▸ **What is being asked**: Transcribe the data verbatim and drop its images.

▸ **Supplied information**:
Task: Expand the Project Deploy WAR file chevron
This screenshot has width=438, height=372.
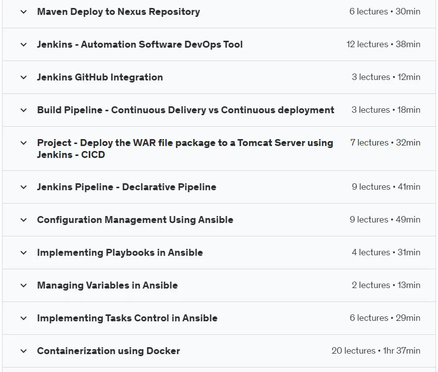Action: 24,143
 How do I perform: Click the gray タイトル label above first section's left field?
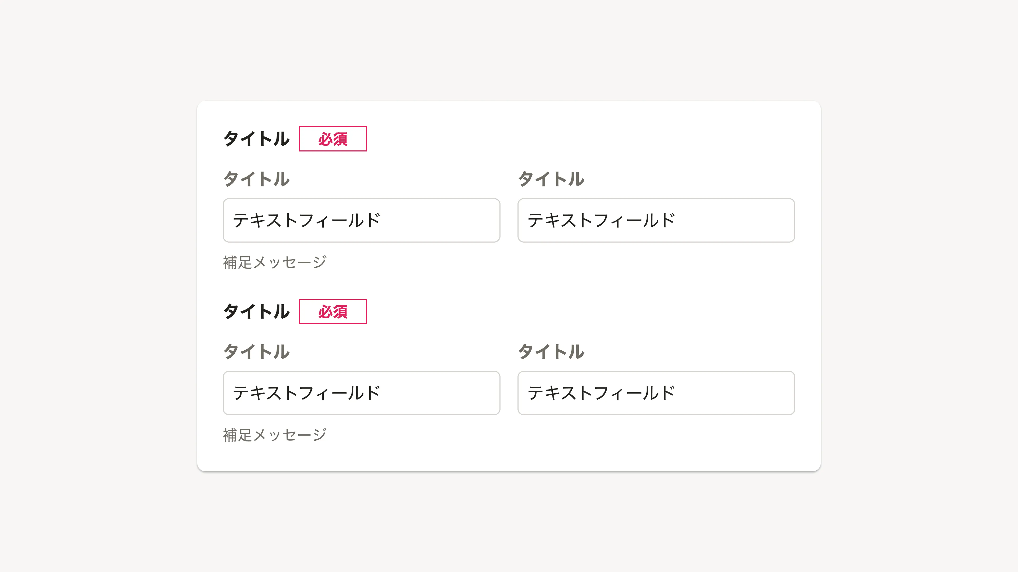coord(256,179)
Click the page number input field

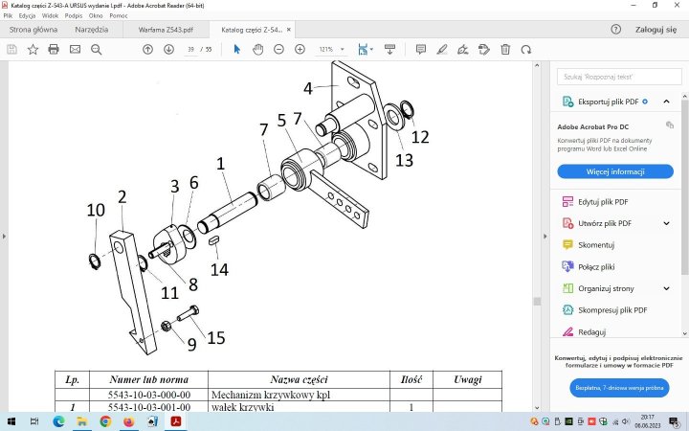(x=190, y=49)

▸ **Problem solution**:
Task: Expand the Project Deploy WAR file chevron
This screenshot has width=438, height=372.
Action: 24,143
 How do I perform: Click the gray タイトル label above first section's left field?
coord(256,179)
Click the page number input field

(x=190, y=49)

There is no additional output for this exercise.